◆ Consegna scritta A ◆
Conta quante righe dei record contengono la stringa "Task". Scrivi soltanto il numero.

◆ Brano citato ◆
++++++++
Anche se non è semplice dire quale fosse il grado di supporto sul quale i sindacati autonomi sorti nella primavera del 1989 potevano contare tra i lavoratori cinesi, è evidente il fatto che la massiccia presenza di lavoratori tra i manifestanti non poteva non preoccupare la Federazione Nazionale dei Sindacati Cinesi (FNSC), allora come oggi l’unico sindacato ufficialmente riconosciuto nella Repubblica Popolare Cinese. I lavoratori, come si è visto, pur mantenendo una profilo più basso e una posizione più defilata avevano iniziato a mobilitarsi sin dalla metà del mese di aprile, esattamente come gli studenti. Quando il 26 aprile il Quotidiano del Popolo redasse un duro editoriale intitolato “È necessario opporsi chiaramente in maniera esemplare ai disordini”, nel quale il movimento degli studenti veniva equiparato ad un complotto mirato ad abbattere il governo del PCC e l’intero sistema socialista, i lavoratori dimostrarono per la prima volta il loro esplicito appoggio agli studenti e il 27 aprile applaudirono insieme ai comuni cittadini una loro grande manifestazione sul viale Chang’an di fronte a Tiananmen.

Fu solamente verso la metà di maggio che tuttavia le cose cominciarono ad andare fuori controllo. All’inizio di maggio il comitato di Partito della Municipalità di Pechino emise una direttiva in cui si intimava ai manager di tutte le fabbriche di fare il possibile per tagliare ogni eventuale contatto tra i lavoratori e gli studenti, mentre il 13 maggio il segretario generale Zhao Ziyang e il primo ministro Li Peng incontrarono in due differenti occasioni i rappresentanti dei lavoratori nel tentativo di pacificarli. Essi non ebbero troppo successo a giudicare dal fatto che appena una settimana dopo il China Daily pubblicava in prima pagina un articolo in cui venivano descritti i danni provocati alla produzione dalla massiccia defezione dei lavoratori nella capitale. Quando il 17 e 18 maggio si tennero due oceaniche manifestazioni in supporto agli studenti impegnati nello sciopero della fame, i lavoratori costituivano ormai la maggioranza della folla, insieme a giornalisti, studenti di scuola superiore, impiegati negli uffici governativi, impiegati in banca, così come ufficiali della Esercito di Liberazione Popolare.

Fu proprio allora che la FNSC iniziò a giocare un ruolo attivo in supporto ai manifestanti. Il 14 maggio una delegazione del sindacato marciò in piazza a sostegno degli studenti, mentre il 16 maggio 400 studenti dell’Istituto sul Movimento dei Lavoratori (un’istituzione affiliata alla FNSC) marciarono fino alla sede del sindacato e consegnarono al primo segretario e vice-presidente del comitato permanente della FNSC Zhu Houze una petizione firmata da 505 persone, in cui si chiedeva al sindacato “come rappresentante dei lavoratori e degli impiegati” di richiedere all’Assemblea Nazionale Popolare, al Consiglio degli Affari di Stato e al Comitato Centrale del PCC il riconoscimento della natura patriottica del movimento degli studenti, la tutela della libertà di stampa, pubblicazione ed associazione, la lotta contro la corruzione, l’adozione di una legislazione sul sindacato e il riconoscimento del fatto che il sindacato doveva parlare ed agire a nome dei lavoratori.
++++++++
◆ Consegna scritta B ◆
Prosegui il brano sulla mobilitazione dei lavoratori cinesi nel 1989, ripartendo subito dopo la sua ultima frase.

◆ Materiale di lavoro ◆
++++++++
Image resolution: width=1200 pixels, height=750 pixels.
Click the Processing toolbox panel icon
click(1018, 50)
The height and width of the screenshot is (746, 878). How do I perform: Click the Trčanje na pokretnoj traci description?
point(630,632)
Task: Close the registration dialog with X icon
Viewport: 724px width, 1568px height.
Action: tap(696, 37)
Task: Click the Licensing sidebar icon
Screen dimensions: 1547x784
++++++++
◆ Risposta A ◆
2

◆ Risposta B ◆
Il 17 maggio parte dello staff della FNSC e molti studenti dello stesso Istituto presero parte alle dimostrazioni, mentre una decina di migliaia di lavoratori della fabbrica di cavi elettrici di Pechino presentò alla FNSC una petizione in cui si richiedeva che il sindacato ufficiale si rivolgesse al governo ed al Partito a nome della classe operaia dell’intero paese per richiedere l’apertura di un vero dialogo con gli studenti e la garanzia che non si sarebbe cercato di regolare i conti con questi ultimi a posteriori, due proposte accolte con favore dal vice-presidente del sindacato Wang Houde. Il 18 maggio la FNSC fece una donazione di 100.000 yuan alla croce rossa di Pechino per aiutare gli studenti impegnati nello sciopero della fame, un gesto che fu molto applaudito dai manifestanti. Lo stesso giorno i vertici del sindacato diffusero una dichiarazione in cui venivano avanzate tre richieste fondamentali per il governo, vale a dire l’inizio di un dialogo reale con gli studenti, l’apertura anticipata di una nuova sessione del Comitato permanente dell’Assemblea Nazionale Popolare e l’avvio di un dialogo diretto con i lavoratori sotto l’egida della FNSC, mentre si esprimeva solidarietà e preoccupazione per la salute degli studenti impegnati nello sciopero della fame e si difendeva la consapevolezza dei lavoratori riguardo alla inevitabilità della stabilità sociale ai fini del successo delle riforme. Infine, ma questa è una notizia tutt’altro che sicura, in quanto riportata solamente dallo specialista Wang Shaoguang, il quale la attribuisce ad “una fonte molto attendibile”, sembra che la FNSC avesse deciso di proclamare uno sciopero generale per il 20 maggio. Sarebbe stata proprio questa la molla che avrebbe spinto Li Peng a proclamare la legge marziale la notte del 19 maggio dopo settimane di esitazioni.

Dopo la proclamazione della legge marziale, la situazione si fece più tesa e gli appelli per mantenere l’ordine pubblico più pressanti. Il 2 giugno il presidente del sindacato Ni Zhifu tenne un discorso ad una conferenza dei presidenti dei sindacati di settore in cui sosteneva la necessità di ripristinare l’ordine, ribadiva l’importanza della guida del Partito Comunista sul sindacato ed attaccava duramente i sindacati autonomi. Il 12 giugno, ben dopo che la repressione aveva avuto inizio, il sindacato diffuse una lettera destinata ai lavoratori ed ai quadri sindacali di tutta la nazione, ampiamente riportata sulla stampa, in cui venivano enfatizzati quattro punti: “rispondere con decisione all’annuncio del Comitato Centrale sull’opporsi con convinzione ai disordini”, “portare alla luce e combattere con decisione i complotti in cui pochissime persone scatenano degli scioperi”, “lottare con decisione contro le organizzazioni illegali come i cosiddetti ‘sindacati autonomi’”, “eliminare i vari disturbi, rimanere sul posto di lavoro, mantenere la produzione e garantire l’offerta”.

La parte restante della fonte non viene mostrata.